» **READING PASSAGE**
########

Keygenerator and Patching Framework

The principle behind this project is probably best explained by explaining the problem that it aims at solving.

There exists, today, a variety of key-generator and patching programs which puport to either generate useable license keys for software which require them, or patch that software so that it either accepts any license key or doesn't require a key at all, anymore. Debating the ethics or legality of using or creating generators for specific software applications is outside of the scope of this project.

The problem with these key-generators and patchers is that each one could be a trojan-horse, carrying with it a payload of malware which infects the user's machine while generating their key or making the software patch. Now, for a pure key-generator, it can be run inside of a virtual machine like VMWare or Xen or VirtualBox, where the key-generator is welcome to infect the "sandboxed" guest operating-system, and the user can just copy the text of the generated key and paste it into the software they're trying to unlock.

However, as time goes on, more software is adopting cryptographically-signed license keys, making it prohibitively difficult to generate valid keys even when the entire verification process is known. In cases like this, one of the only viable solutions is to patch the actual software application to alter the public encryption key to one which the key-generator can generate keys for. In these cases, the keygen/patching software needs to have write-access to the software binaries and, hence, the sandbox principle of using a virtual machine won't work, and the user must put their entire PC at risk.

########

» **PROBLEM 1**
From the keygenerator and patching framework text, echo the stretch from "Keygenerator and Patching" through "of this project.".
» **PROBLEM 2**
Which virtual machine programs does the keygenerator and patching framework text name as places to run a pure key-generator?
» **PROBLEM 3**
Finish out the next part of the keygenerator and patching framework text, starting from where it stops.

########

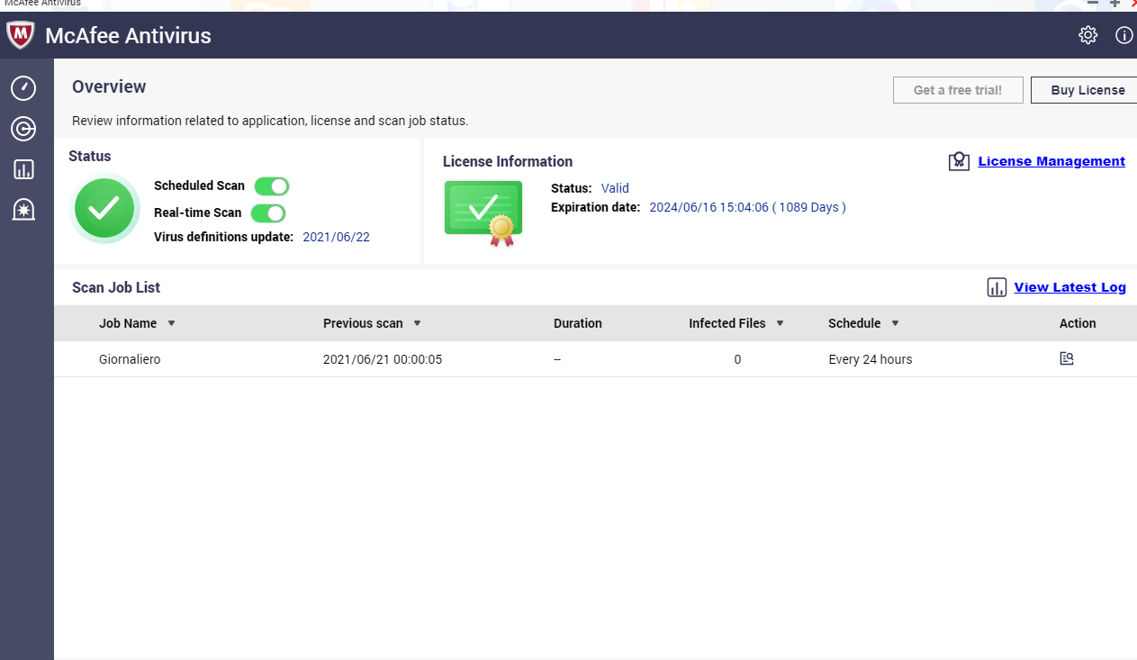The width and height of the screenshot is (1137, 660).
Task: Select the Giornaliero scan job row
Action: tap(130, 359)
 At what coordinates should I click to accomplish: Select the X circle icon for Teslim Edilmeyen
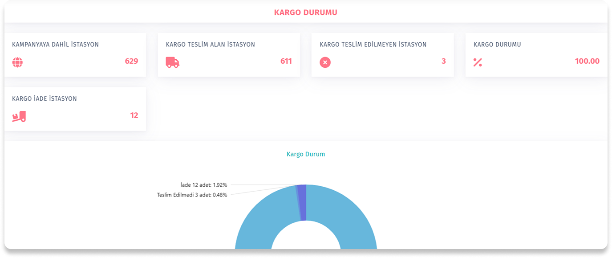(x=325, y=62)

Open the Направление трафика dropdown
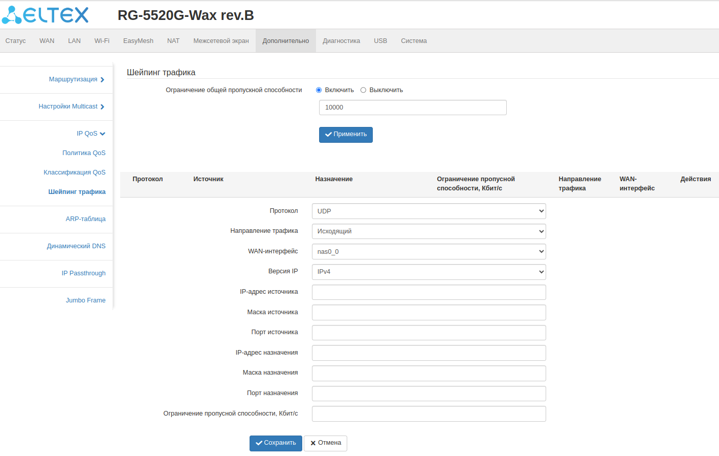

########

» **YOUR RESPONSE 1**
Keygenerator and Patching Framework

The principle behind this project is probably best explained by explaining the problem that it aims at solving.

There exists, today, a variety of key-generator and patching programs which puport to either generate useable license keys for software which require them, or patch that software so that it either accepts any license key or doesn't require a key at all, anymore. Debating the ethics or legality of using or creating generators for specific software applications is outside of the scope of this project.

» **YOUR RESPONSE 2**
VMWare, Xen, and VirtualBox.

» **YOUR RESPONSE 3**
The notion of only using key-generators from "reliable sources" is not an option because the sources of these applications must lurk in the shadows due to questions regarding the legality of these programs. Hence, none of the keygen authors dare maintain any public presence which could be used to assure users that their keygens contained no malware.

A possible solution (which is the solution proposed here), is to have one application which acts as a proxy for the key generators and patchers. The thinking being that users would download a copy of the framework once from a trusted source, and then, any keygenerators they download would do their work through the framework application.

The primary aim of the framework application would be assuring as much disclosure to the user as possible, including the following features:

Now, here's the catch. In order to make this work, the code which generates the keys and/or decides what to patch cannot be plain binary executables. They will need to be in some interpreted language which can be scrutinized by the framework application (in much the same way that the Java virtual machine checks the bytecode of .class files). So, the individual key-generators which the user downloads would be "scripts" in a way. The language these scripts will be written in will support all of the mathematical and string operations which a typical key generator might require (ie, random number generation, bitwise logical and shift operations, CRC and other hash functions, cryptographic functions, substring, charAt, etc.). It will also provide for these scripts to be able to search for strings (character or hex) and, with strict limitations, be able to write data to files on the computer.